Audio Decoding

The board has a headphone socket, not line out. I've looked at the levels on my scope and it seems to have a maximum peak-to-peak voltage of about 600 mV unloaded. For what I understand that should be compatible with line level inputs, which Wikipedia claims should be 447 mV peak.

These days audio decoding can be done in software without any trouble. The only hardware support appears to be a sample-rate conversion unit. I'm not using it.

There seem to be at least a couple of potential MP3 decoding libraries: MAD and libmpg123. Apparently there is now NEON support in libmpg123 so that looks like a good choice. The Debian package currently seems to predate the NEON code so I'm building from source. The required runes seem to be:

$ CFLAGS=-mfpu=neon ./configure --with-cpu=neon --with-optimization=4
$ make; make install

Without the --with-cpu=neon, it won't generate NEON code at all. With only that, it selects the NEON assembler file but it fails to assemble because gcc thinks the CPU doesn't have those instructions. Adding the CFLAGS=-mfpu=neon resolves that.

At this point the mpg123 command-line program works (but only with ALSA, i.e. /dev/snd/). However, when I try to call libmpg123 from my own code I get Illegal Instruction errors at the start of the NEON code. With ARM "no FPU" mode I get assembler errors (apparently in Thumb mode, shift amounts cannot be specified in registers).
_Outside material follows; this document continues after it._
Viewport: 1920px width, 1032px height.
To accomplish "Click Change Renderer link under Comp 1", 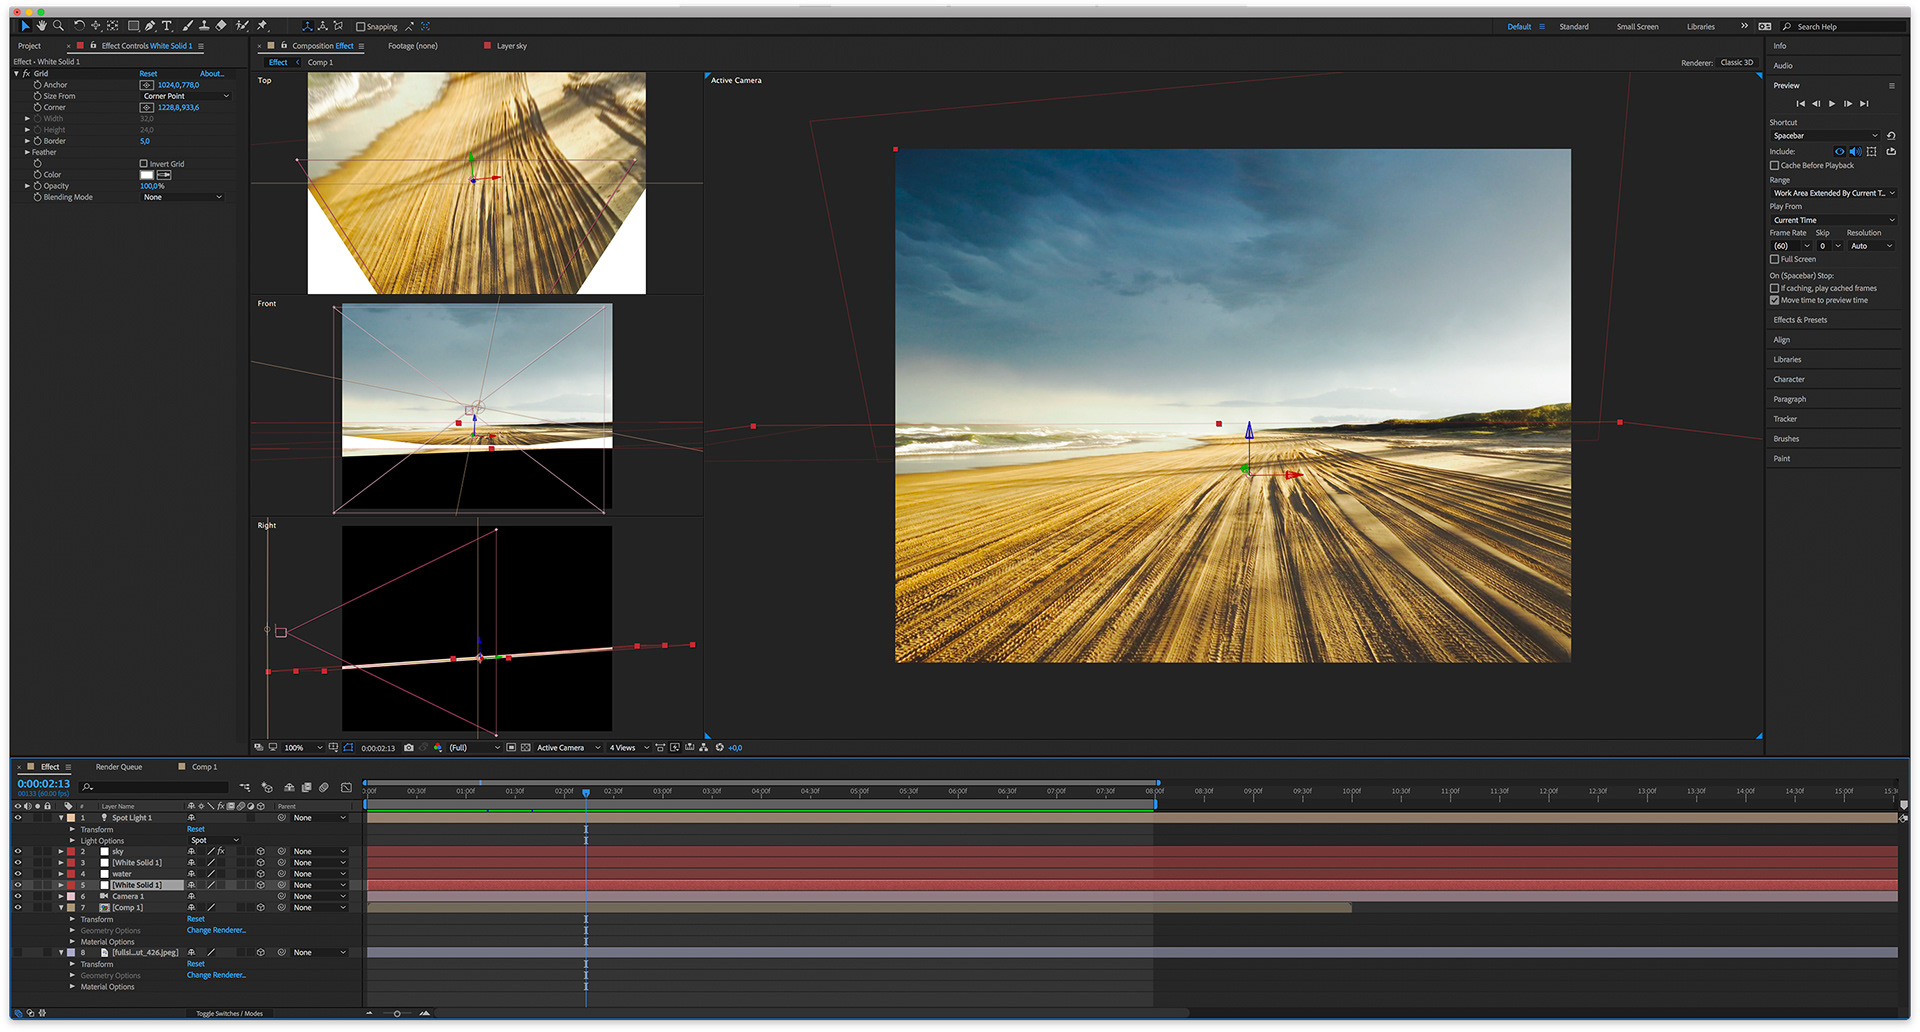I will point(215,931).
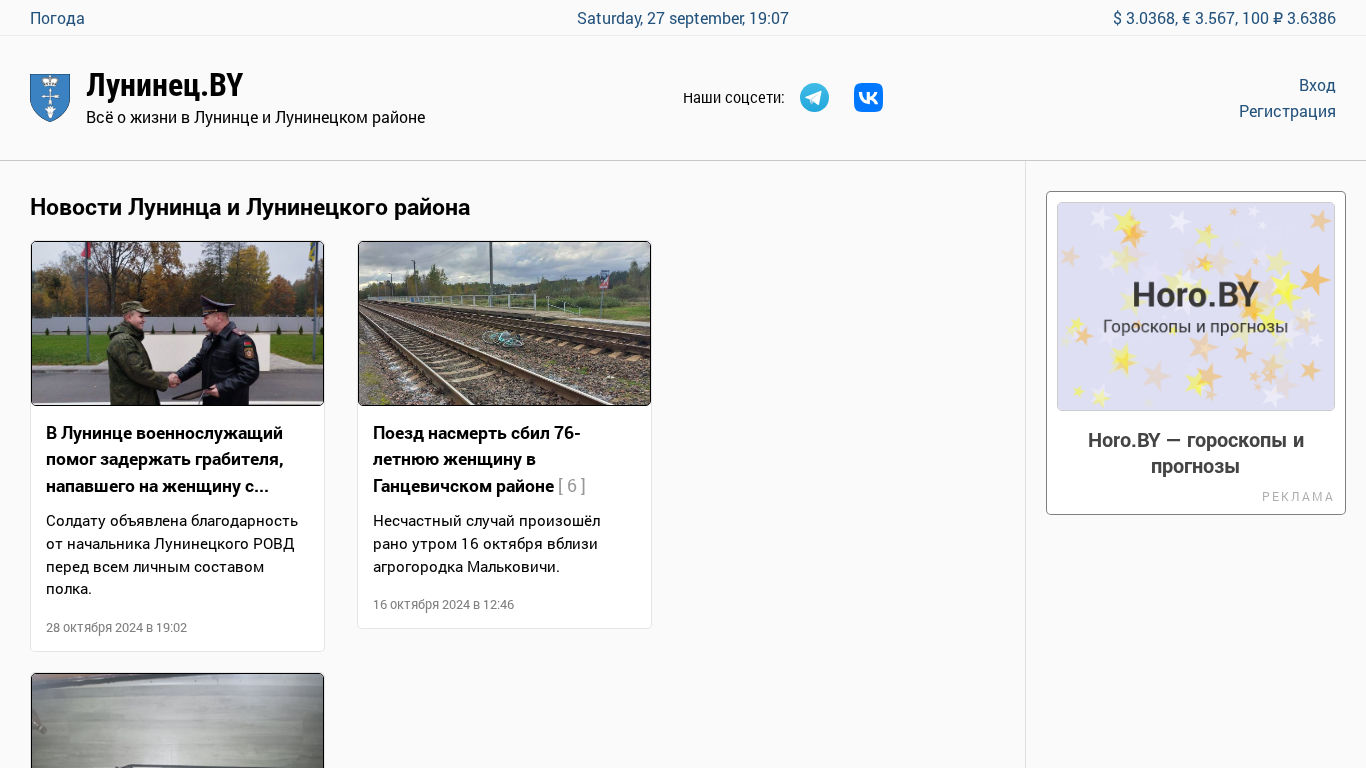
Task: Open headline about soldier detaining robber
Action: coord(165,459)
So for now I've fallen back to --with-cpu=generic_float; this needs some more investigation.

My test DVD seems to contain AC-3 audio - apparently DVDs can use MP2, AC-3 or PCM (i.e. raw) audio. So I also need an AC-3 decoding library. It looks like liba52 is the most common, though it hasn't been updated since 2002 so I guess it's unlikely to have any NEON optimisations! It can decode the elementary stream that I get from my PES decoder, but there are four extra bytes at the start of each PES packet's payload that kept me guessing for a while.

iPlayer downloads seem to contain AAC audio, so that's another format that I need to be able to play.

Sometimes the sound device isn't found by the kernel when it starts and power-cycling is needed. (Did I read something about this somewhere?)